SELECTED TEXT ->
_ _ _ _ _
The antibiotic susceptibility patterns of E. coli isolates were tested using the Kirby Bauer disk diffusion method  and according to the Clinical and Laboratory Standards Institute guidelines (CLSI, 2018). Briefly, one colony of the test isolates from overnight cultures grown on trypticase soy agar was picked using sterile Pasteur loop and emulsified in sterile normal saline. The turbidity of the suspension was adjusted to 0.5 MacFarland’s standard and then using sterile cotton swab, the bacteria was spread on Mueller Hinton agar to obtain a lawn culture. After air drying, commercially available antibiotic discs (Oxoid, UK) were placed 30mm apart and 10mm away from the edge of the plate and incubated at 37°C for 24hours. Inhibition zone diameter was measured, recorded and values interpreted using standard recommendations of the Clinical and Laboratory Standards Institute (CLSI, 2018). The isolates were tested using a panel of 16 antibiotics of different classes commonly used to treat human and animal bacterial infections namely ampicillin (10μg), amoxycillin/ clavulanic acid (20/10μg), tetracycline (30μg), gentamicin (10μg), cefuroxime (30μg), streptomycin (10μg), chloramphenicol (30μg), nalidixic acid (30 μg), sulfamethoxazole-trimethoprim (10μg), cephalothin (30μg), nitrofurantoin (300μg), ceftriaxone (30μg), imipenem (10μg), colistin (10μg), ceftazidime (30μg) and cefotaxime (30μg). A standard reference strain of E. coli (ATCC 25922), sensitive to all antimicrobial drugs being tested, was used as a control. We defined multi-drug resistance (MDR) as resistance to three or more classes of antimicrobials.
Determination of multiple antibiotic resistance (MAR) index.
The multiple antibiotic resistance (MAR) index for each isolate was determined using the formula MAR = a/b, where ‘a’ is the number of antibiotics to which the test isolate was resistant to and ‘b’ is the total number of antibiotics to which the test isolates were subjected .
Detection of ESBL phenotype by double disk methods.
_ _ _ _ _
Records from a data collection
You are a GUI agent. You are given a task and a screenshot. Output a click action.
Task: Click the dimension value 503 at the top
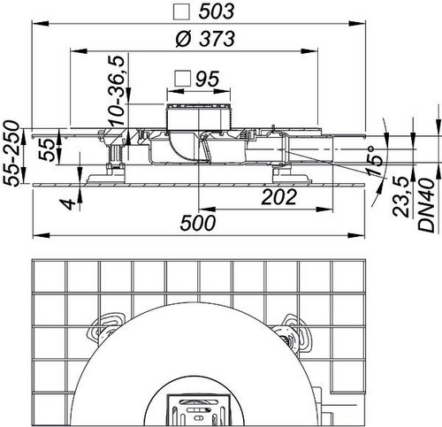click(217, 12)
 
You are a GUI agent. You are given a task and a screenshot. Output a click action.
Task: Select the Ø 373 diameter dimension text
click(205, 39)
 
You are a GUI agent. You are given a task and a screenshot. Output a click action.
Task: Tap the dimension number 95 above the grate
click(208, 79)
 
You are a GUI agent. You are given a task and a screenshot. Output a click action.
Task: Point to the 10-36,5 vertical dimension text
click(116, 90)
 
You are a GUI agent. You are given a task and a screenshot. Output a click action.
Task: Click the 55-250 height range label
click(12, 153)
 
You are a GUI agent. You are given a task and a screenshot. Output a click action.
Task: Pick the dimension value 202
click(278, 197)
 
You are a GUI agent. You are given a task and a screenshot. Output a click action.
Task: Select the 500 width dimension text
click(198, 223)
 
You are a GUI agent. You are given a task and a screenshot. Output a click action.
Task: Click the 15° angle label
click(375, 161)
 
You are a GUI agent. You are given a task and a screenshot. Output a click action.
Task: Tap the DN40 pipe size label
click(426, 205)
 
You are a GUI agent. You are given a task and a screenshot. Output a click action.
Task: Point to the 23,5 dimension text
click(401, 197)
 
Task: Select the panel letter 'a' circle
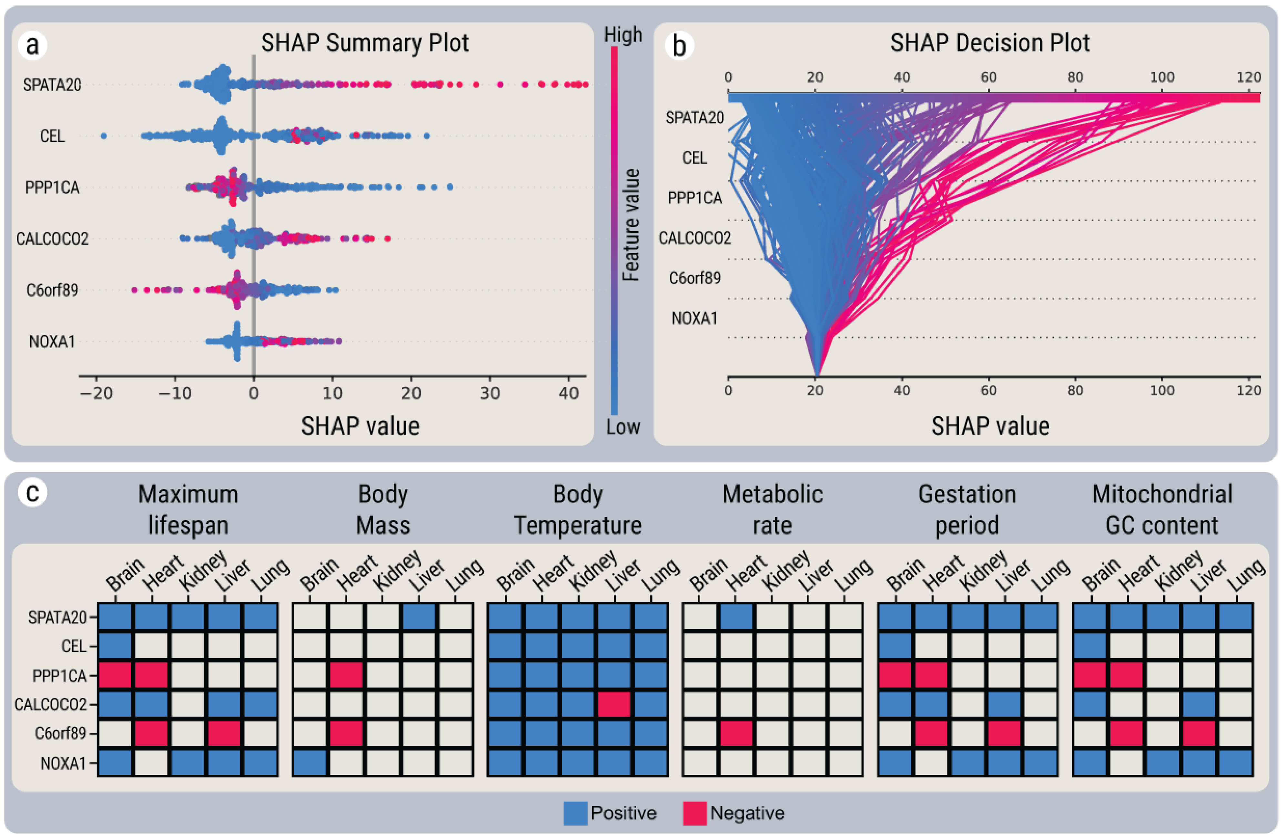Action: pos(32,45)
_ _ _ _ _
WORK ITEM A -> In the antibiotic susceptibility methods, how far apart were the antibiotic discs placed on the plate?
WORK ITEM B -> From the antibiotic susceptibility methods, write out the passage that begins at the words "The multiple antibiotic" and ends after "double disk methods.".
None of the records is needed here.

OUTPUT A -> 30mm apart.

OUTPUT B ->
The multiple antibiotic resistance (MAR) index for each isolate was determined using the formula MAR = a/b, where ‘a’ is the number of antibiotics to which the test isolate was resistant to and ‘b’ is the total number of antibiotics to which the test isolates were subjected .
Detection of ESBL phenotype by double disk methods.